Sustainable Development Technology Canada, a government-funded venture capital firm, was allocated to receive $325 million over eight years.

=== Culture ===
Government event promotion and execution, such as activities related to Canada Day and Winterlude, were transferred from the National Capital Commission to the Department of Canadian Heritage, which also resulted in the transfer of up to 80 employees.

The budget allocated $8 million to renovate Massey Hall in Toronto.

=== Canada Job Grant ===
The budget established the Canada Job Grant, which provides $5,000 for an individual's training in trades and skills, requiring matching funds from provincial governments and the individual's employer.

The Canada Job Grant is a training fund, that was established in 2014 via the budget, which will enable individuals to receive up to $15,000 in training services, funded equally by the federal government, a provincial government, and the individual's employer. The federal government expects to fund the $300 million program by renegotiating the Labour Market Agreement it has with each of the provinces, which expired in 2014. The program will train 130,000 individuals annually when it is fully operational.

Brad Duguid, Ontario's minister of training, colleges, and universities, stated that the program will shift $194 million from programs "that target our most vulnerable and have the greatest barriers to entering the workforce".

Quebec's Minister of Finance, Nicolas Marceau, stated that the federal government was "undoing and sabotaging what Quebec has long been doing". On 22 March 2013, Labour Minister Agnes Maltais of the Government of Quebec formally requested exclusion from the program. It prefers to operate its own program, instead of participating in a joint federal-provincial program.

Objections were also raised by First Nations about a five-year $241 million skills training program available only to reserves which make it "mandatory for those receiving income assistance payments to be retrained".
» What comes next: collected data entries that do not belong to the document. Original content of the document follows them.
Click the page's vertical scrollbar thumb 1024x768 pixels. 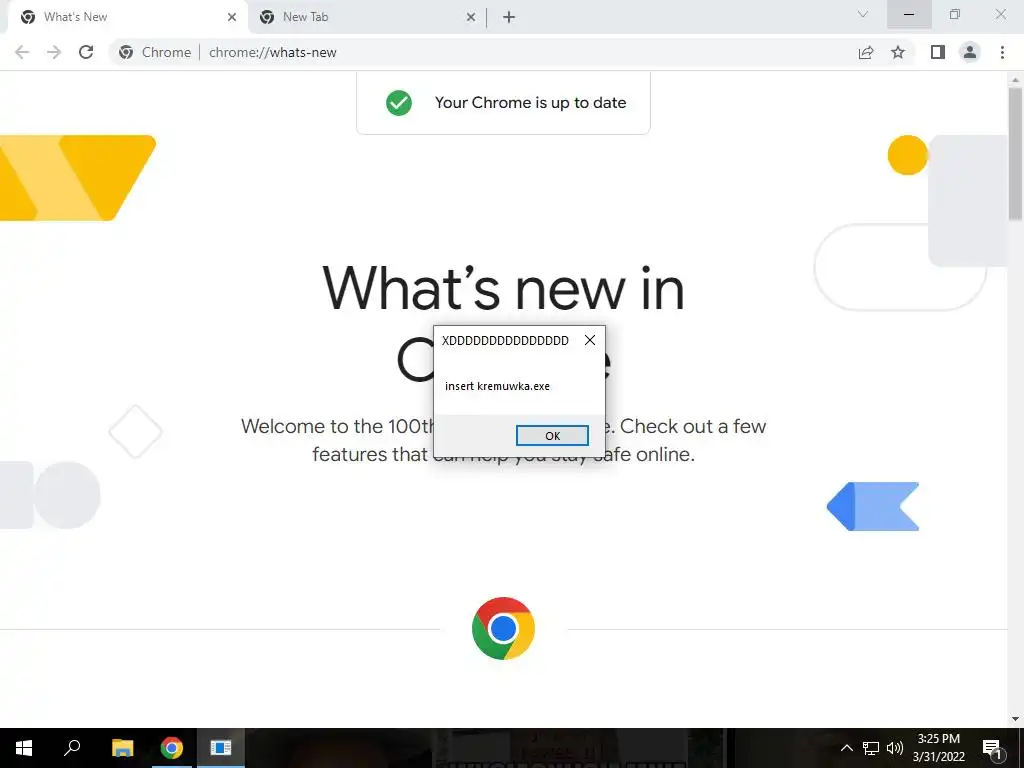pyautogui.click(x=1016, y=153)
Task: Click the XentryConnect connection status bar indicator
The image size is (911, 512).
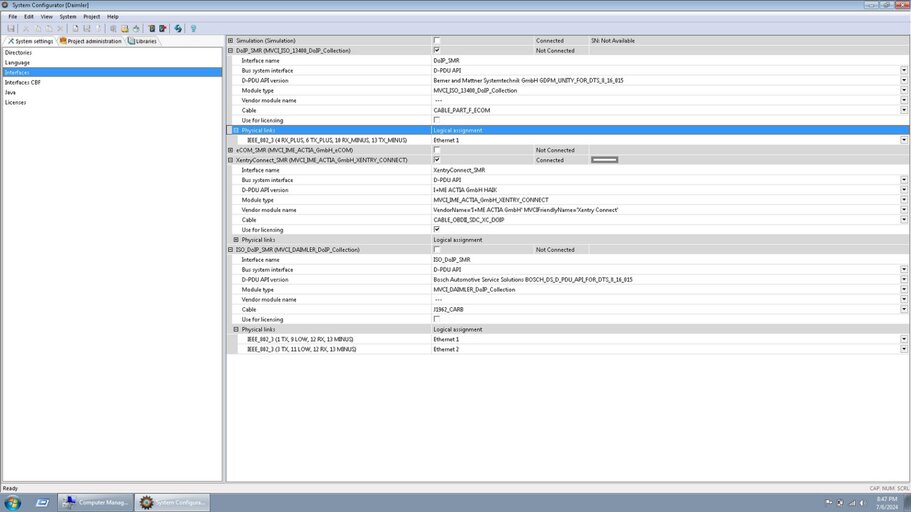Action: click(x=604, y=160)
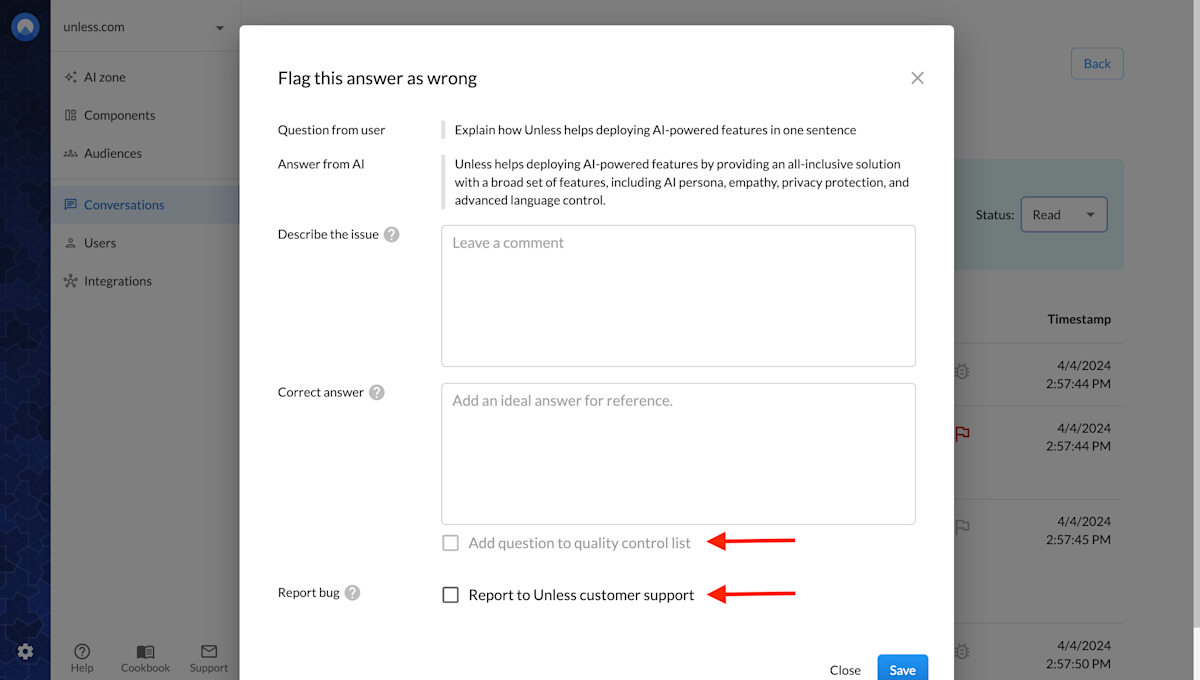This screenshot has width=1200, height=680.
Task: Check Report to Unless customer support
Action: pyautogui.click(x=450, y=593)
Provincial government officials also stated that it removed full control of spending of the funds by the provinces. Marceau described it as "economic sabotage". At the July 2013 Council of the Federation at Niagara-on-the-Lake, premiers unanimously opposed the Canada Job Grant, and Ontario premier Kathleen Wynne stated "It's not going to work the way it is".

==Other impacts of the federal budget==
Approximately 12,000 government services employees were laid-off, and 7,000 jobs were eliminated via attrition. the budget enabled a government official to sit at any collective bargaining negotiation between a Crown corporation and its employees, and the government must approve the terms of such negotiations.

The budget bill also called for administrative changes to government operations. It merged the Canadian International Development Agency into the Department of Foreign Affairs and International Trade.

The budget discontinued funding for mixed police squads, that is police squads composed of members from police services of more than one municipality. This funding had been used in Quebec to fund regional police services "to help fight organized crime".

The opposition parties have complained that the budget bill is an omnibus bill, like the 2012 budget, containing non-budgetary items.

The government invested $23 million over two years to attract foreign students.

== Reactions ==
The budget was poorly received by the general public. A pan-canadian poll carried out by Leger Marketing showed that 52 % of Canadians were dissatisfied with the federal budget (of which 23 % were not satisfied at all) and only 29 % were satisfied. Satisfaction was highest in Alberta (51 %) and the lowest in Quebec (15 %) and the Atlantic provinces (16 %).

=== Provinces ===
Nicolas Marceau, Quebec's Finance Minister, severely criticized the federal budget as a frontal attack on Quebec and an economic sabotage undertaking.

Raymond Bachand, Liberal MNA and predecessor of Nicolas Marceau as Quebec's Finance Minister, regretted that the budget plans the phase-out of the Labour-sponsored funds tax credit between 2015 and 2017.